Global map reveals the vast scale of underground fungal networks

Just under Earth’s surface, 110 quadrillion kilometres of carbon-rich fungi intersect with plant roots. This vast network has been laid bare in the first global digital map of our planet’s mycelial networks. Not only do these fungi exchange nutrients with plants, they also help regulate our climate.

Arbuscular mycorrhizal fungi, an ancient group of soil fungi found throughout most terrestrial ecosystems, form symbiotic relationships with about 70 per cent of the world’s plant species, providing nutrients and water in exchange for carbon. “Some people call plants the saviours of these fungi, but these fungi are also the saviours of plants,” says Justin Stewart at the Society for the Protection of Underground Networks. “If you’re not in symbiosis with arbuscular mycorrhizal fungi, you’re kind of the weirdo of the plant world.”

Given the fungi’s importance, Stewart and his colleagues set out to quantify this hidden infrastructure. “We asked the question: can we map the Earth’s underground circulatory system?” says team member Toby Kiers, also at the Society for the Protection of Underground Networks.

First, the researchers analysed data from 16,000 soil samples from across Earth, derived from 322 previous studies. They also used robotic imaging to measure more than 300,000 fungal threads grown in the lab, allowing them to estimate the total biomass and carbon stored in the networks. Next, the team combined that data and used it to extend estimates across deserts, tundra, forests and other regions where direct measurements were sparse or unavailable.

The results suggest that worldwide arbuscular mycorrhizal fungi networks harbour a mass of carbon equivalent to about five times that of all living humans combined. “They’re very important for a lot of the different functions of our planet,” says Stewart. “For example, they pull carbon underground – that’s important for climate change.”
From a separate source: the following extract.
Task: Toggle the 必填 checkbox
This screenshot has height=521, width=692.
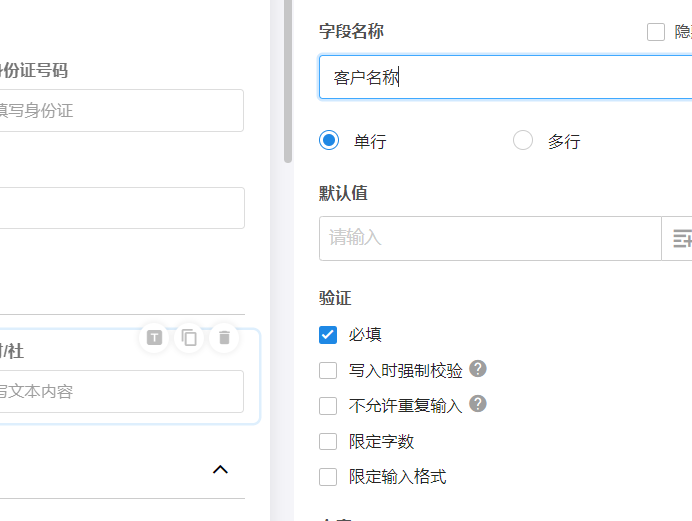Action: [x=328, y=335]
The researchers also estimate that around 40 per cent of the world’s arbuscular mycorrhizal fungi live in grassland ecosystems, especially those of South Sudan, the Florida Everglades and the Tibetan plateau. That’s concerning, they say, since grasslands are rapidly being transformed into farmlands.

Croplands, meanwhile, show significantly reduced fungal presence, with large-scale crop-growing soils associated with about 50 per cent lower network densities than those in uncultivated ecosystems, despite their high presence of plants. That could be because fungicides can kill fungi directly, while tilling can break apart their networks and heavy fertiliser use may undermine the nutrient-for-carbon trade that normally sustains the symbiosis, says Stewart.

Last year, Laura Carter at the University of Leeds, UK, and her colleagues revealed that azole antifungals – a widely employed class of chemicals used to control fungal diseases like mildew and rot in crops – cut the density of hyphae (the long, straw-like tube cells of fungi) by around 70 per cent and reduced the extent to which beneficial fungi colonise plant roots by up to 80 per cent. That, combined with the new findings, “suggests current practices may be undermining a key natural ally of crops”, says Carter. “Supporting arbuscular mycorrhizal fungi isn’t just an ecological issue; it is a practical route to improving soil health, resilience and long-term crop productivity.”

Steven Allison at the University of California, Irvine, says he is particularly concerned about the thinner network under croplands. “With that biomass being knocked down so much, our agricultural crops may be missing out on some key benefits like nutrient access, drought resilience and carbon storage.”

But there is a positive side as well, he adds. Now the researchers have quantified the scale of the losses, it should be easier to design interventions to rebuild fungal biomass. “Farmers could add fungal spores to their soils,” says Allison. “The study might also prompt farmers to adjust their practices, by reducing tillage or adding less fertiliser.”

While the work reveals expansive networks, it doesn’t mean all fungi are connected in a global “wood wide web” – a hypothesised underground network through which plants exchange resources and information, says Stewart. “Our research here was just asking how many threads are there on Earth, not if this is one large, continuous network.”

Alongside the study, the researchers have launched an interactive map that reveals the global distribution of fungal networks in unprecedented detail. Kiers says they plan to present the findings to policy-makers at the United Nations desertification summit in Mongolia this August.